Logstash doesn't change year var after 20131231.
Description
Attachments
- 02 Jan 2014, 01:56 PM
Gliffy Diagrams
Activity
Aaron Mildenstein February 6, 2015 at 11:54 PM
Migrating this to https://github.com/logstash-plugins/logstash-filter-date/issues/3
Former user January 9, 2014 at 12:07 PM
I've had the same problem with Logstash 1.2.2 processing MongoDB logs, which don't have the year included in the timestamp. For example:
Thu Jan 9 06:27:53.624 [conn493116] command SCHEDULE.$cmd command: { getlasterror: 1, j: true } ntoreturn:1 keyUpdates:0 reslen:83 106ms
Starting Jan 1st, these logs started writing to Elasticsearch with 2013 added to the date rather than the current year. As with the other examples above, a restart of Logstash has fixed the problem for now as Logstash has a different view of its current year.

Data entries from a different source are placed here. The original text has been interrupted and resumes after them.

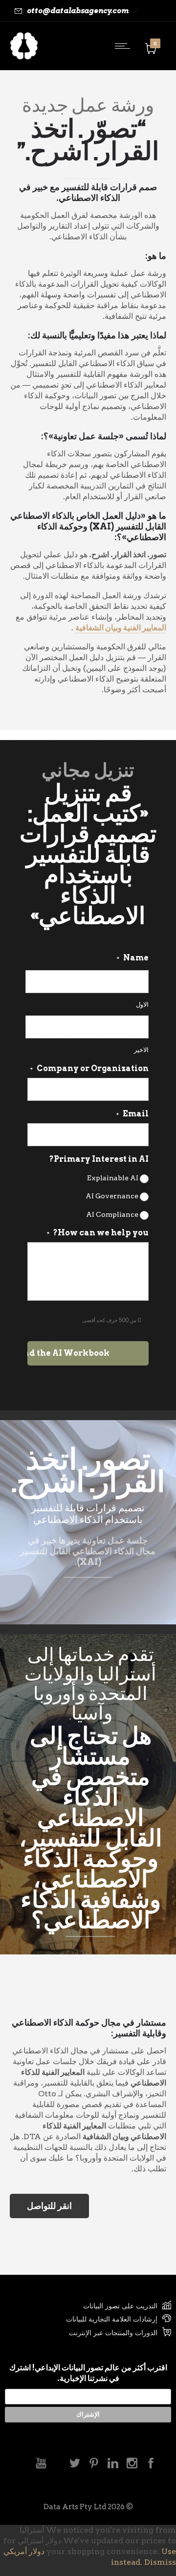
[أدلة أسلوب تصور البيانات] (88, 2320)
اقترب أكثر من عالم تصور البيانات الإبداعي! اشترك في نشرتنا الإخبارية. (88, 2373)
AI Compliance (112, 1214)
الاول (142, 1004)
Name (133, 957)
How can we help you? (98, 1232)
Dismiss (160, 2562)
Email (132, 1113)
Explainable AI (112, 1178)
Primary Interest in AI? (99, 1159)
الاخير (141, 1050)
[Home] (24, 57)
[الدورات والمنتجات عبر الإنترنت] (88, 2332)
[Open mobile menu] (124, 46)
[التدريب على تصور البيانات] (88, 2307)
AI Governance (112, 1196)
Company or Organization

Jon Tai January 6, 2014 at 8:27 AM
Agreed that handling clock skew correctly could be tricky. But I think as a first step, logstash needs to have a dynamic concept of "the current year" – without that, "the current year" will always mean the year in which the date filter was initialized. I put together a patch for this first step here: https://github.com/jtai/logstash/compare/logstash-1744
With this change, the date filter will ensure that the joda time parser is correctly configured with the current year before parsing the date. This check happens each time a date is parsed. This improves the current behavior somewhat by making the incorrect guessing only last a few seconds/minutes (the exact duration depends on clock skew, network latency, queuing, etc.)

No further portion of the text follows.